Ken Shyminsky, a former vice president of the Greater Toronto Chapter of the Tourette Syndrome Foundation of Canada, draws upon his personal experiences as an teacher and student with Tourette Syndrome to help children with TS and related disorders. He also has Tourette himself and is the founder of the website Neurologically Gifted.
Many years ago, I (the lead Special Education Teacher in my school) was asked by the principal to tell a parent that her child needed to be on medication in order to succeed in school. I refused to do so. I believed that although medications might have helped this child focus in school, it was not necessarily the only answer.
I saw that this student’s deficits could be managed without medications, given he received focused support at school and at home. I knew the academic support was provided by parents at home, and I knew they could be provided at school because his teacher had the understanding and training to provide the necessary accommodations to the student.
My advice is as follows:
Educate yourself. Know the deficits you face because of your neurological disorder, and what you will gain/regain through use of a medication, and what the possible side effects might be. Which is worse: the deficit or the side effect? If you are only slightly impaired by the disorder, it may not be worthwhile to suffer side effects for something that isn’t affecting your achievements in life. However, for those who are profoundly impaired by their disorder, who stand to gain control, and an opportunity at success in their lives – it’s a small sacrifice to endure some side effects. In truth, the side effects of the medication might seem minor compared to the suffering they endure because of their disorder(s). It really is an individual decision based on individual needs.
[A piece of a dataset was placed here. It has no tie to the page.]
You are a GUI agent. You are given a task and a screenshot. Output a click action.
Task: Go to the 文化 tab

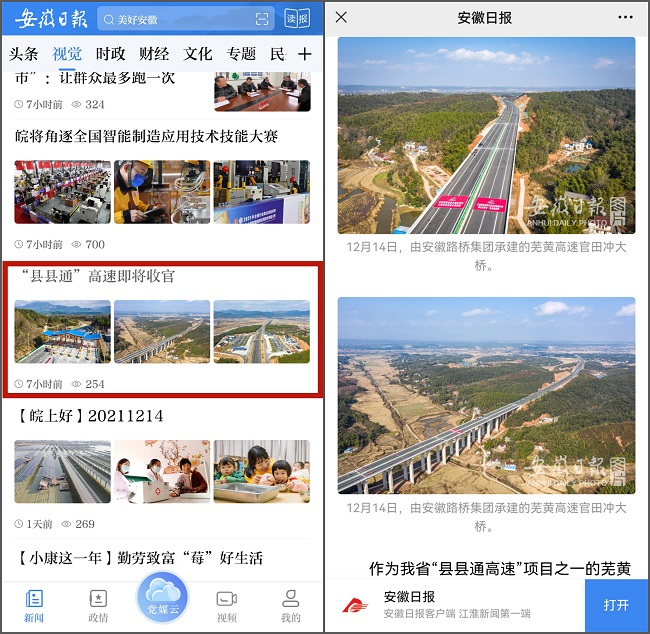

Remember this: We are made of chemicals. Those lucky to walk among us who have typical chemical composition have balanced chemistry. They are able to function “normally”. They are chemically able to meet the behavioral expectations of society. They can attend to conversations, respond in appropriate ways, and fulfill societal obligations (be kind, not hit, etc.) – even when they are being rushed/pressured/evaluated. Those who do not have balanced chemicals often cannot do these things when they are required.
By taking medications (chemicals), we move our chemical composition closer to a balanced state, to where it should be, enabling us to meet social expectations – to act “normally”. In a school setting, a student can attend to instructions or lessons, thus increasing his/her ability to learn. The challenge however, is to strike a balance between what is gained by artificially adding chemicals to our bodies, and what is lost through possible side effects. It is a difficult decision, especially when it involves our children.
Weigh the pros and cons. Are the challenges posed by the disorder debilitating enough to warrant “chemical correction”? To make this decision, you must be aware of the medication’s possible side effects. You may need to try the medication to see if the side effects occur in your case, and if they do, how severe they are. As well, you need to be aware of other similar medications that have different possible side effects. Keep in mind that it may be possible to take fast acting medications that can be taken as needed, rather than daily. With these, you may only need to medicate symptoms when needed (not on weekends or holidays).
Milder symptoms can often be overcome through interventions other than medication. However even when medications are prescribed, they work best with additional interventions. Medical and behavioral interventions are the gold standard for treating these disorders. No problem can be simply solved with a pill.
In the case of a child, behavioral interventions (strategies) must be employed consistently at home and at school.